§ **Consignas de trabajo**
1/ Indica si cada afirmación concuerda o no con el mensaje sobre la esclavitud contemporánea y cita las palabras del texto que lo deciden: (a) más de 40 millones de personas son hoy víctimas de formas contemporáneas de esclavitud; (b) la mayoría de los casos afectan a hombres; (c) el texto presenta la esclavitud solo como un asunto del pasado.
2/ Según el mensaje sobre la esclavitud contemporánea, ¿por qué la esclavitud no es solo una cuestión del pasado? Explícalo en una a tres oraciones, por favor.

Por Antonio Guterres, secretario General de la ONU.


Este año, las protestas mundiales contra el racismo sistémico han suscitado una atención renovada acerca del legado de injusticias palpables en todo el mundo, cuyas raíces se remontan a la oscura historia del colonialismo y la esclavitud.

Pero la esclavitud no es simplemente una cuestión de historia pasada.

Hoy en día, más de 40 millones de personas siguen siendo víctimas de formas contemporáneas de esclavitud. Más del 71 % de los casos afectan a mujeres y niñas.

En la actualidad, la esclavitud se manifiesta a través de la servidumbre basada en la ascendencia, el trabajo forzoso, el trabajo infantil, la servidumbre doméstica, el matrimonio forzado, la servidumbre por deudas, la trata de personas con fines de explotación, incluida la explotación sexual, y el reclutamiento forzoso de niños en conflictos armados.

Los grupos pobres y marginados, en particular las minorías raciales y étnicas, los pueblos indígenas y los migrantes, se ven afectados de manera desmesurada por las formas contemporáneas de esclavitud.

La desigualdad entre los géneros refuerza aún más las pautas de discriminación.

Hoy exhorto a los Estados Miembros, la sociedad civil y el sector privado a que intensifiquen sus esfuerzos colectivos para poner fin a esas prácticas abominables.

[Datos recopilados]
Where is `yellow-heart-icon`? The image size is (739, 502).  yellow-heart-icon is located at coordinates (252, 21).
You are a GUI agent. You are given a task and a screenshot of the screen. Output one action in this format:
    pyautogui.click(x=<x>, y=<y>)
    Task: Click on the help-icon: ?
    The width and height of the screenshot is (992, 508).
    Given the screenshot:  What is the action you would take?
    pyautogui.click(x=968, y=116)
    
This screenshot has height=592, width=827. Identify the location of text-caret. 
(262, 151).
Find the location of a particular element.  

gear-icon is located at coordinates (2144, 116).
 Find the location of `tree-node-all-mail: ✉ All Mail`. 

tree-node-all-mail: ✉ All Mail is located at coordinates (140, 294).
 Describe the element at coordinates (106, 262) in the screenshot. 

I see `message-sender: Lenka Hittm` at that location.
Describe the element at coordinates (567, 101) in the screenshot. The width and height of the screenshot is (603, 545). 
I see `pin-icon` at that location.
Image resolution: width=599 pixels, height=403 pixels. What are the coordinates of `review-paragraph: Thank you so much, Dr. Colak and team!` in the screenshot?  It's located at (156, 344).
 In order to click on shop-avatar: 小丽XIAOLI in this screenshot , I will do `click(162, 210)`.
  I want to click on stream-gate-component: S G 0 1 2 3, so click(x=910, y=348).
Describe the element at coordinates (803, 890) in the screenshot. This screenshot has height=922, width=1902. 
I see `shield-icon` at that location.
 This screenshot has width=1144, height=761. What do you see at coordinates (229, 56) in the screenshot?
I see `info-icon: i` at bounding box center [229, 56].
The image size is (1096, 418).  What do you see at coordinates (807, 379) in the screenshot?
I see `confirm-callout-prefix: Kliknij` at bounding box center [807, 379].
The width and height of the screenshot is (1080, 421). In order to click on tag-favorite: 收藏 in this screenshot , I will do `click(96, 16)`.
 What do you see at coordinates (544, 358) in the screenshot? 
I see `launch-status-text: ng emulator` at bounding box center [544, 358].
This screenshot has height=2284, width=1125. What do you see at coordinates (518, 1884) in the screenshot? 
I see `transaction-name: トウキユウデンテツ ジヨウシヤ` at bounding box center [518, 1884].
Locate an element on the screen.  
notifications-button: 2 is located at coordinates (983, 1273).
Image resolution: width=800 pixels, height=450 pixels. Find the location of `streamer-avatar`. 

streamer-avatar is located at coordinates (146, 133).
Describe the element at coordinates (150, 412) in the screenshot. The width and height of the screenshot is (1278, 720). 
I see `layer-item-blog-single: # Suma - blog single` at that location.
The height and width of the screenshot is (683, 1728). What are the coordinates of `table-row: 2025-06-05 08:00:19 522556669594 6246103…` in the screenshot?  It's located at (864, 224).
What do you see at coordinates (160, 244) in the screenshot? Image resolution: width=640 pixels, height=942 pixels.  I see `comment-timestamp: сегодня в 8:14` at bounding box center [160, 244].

§ **Soluciones**
1/
(a) Sí: «Hoy en día, más de 40 millones de personas siguen siendo víctimas de formas contemporáneas de esclavitud.»
(b) No: «Más del 71 % de los casos afectan a mujeres y niñas.»
(c) No: «Pero la esclavitud no es simplemente una cuestión de historia pasada.»

2/ Hoy en día más de 40 millones de personas siguen siendo víctimas de formas contemporáneas de esclavitud. Estas formas incluyen, entre otras, el trabajo forzoso, el trabajo infantil, el matrimonio forzado y la trata de personas con fines de explotación.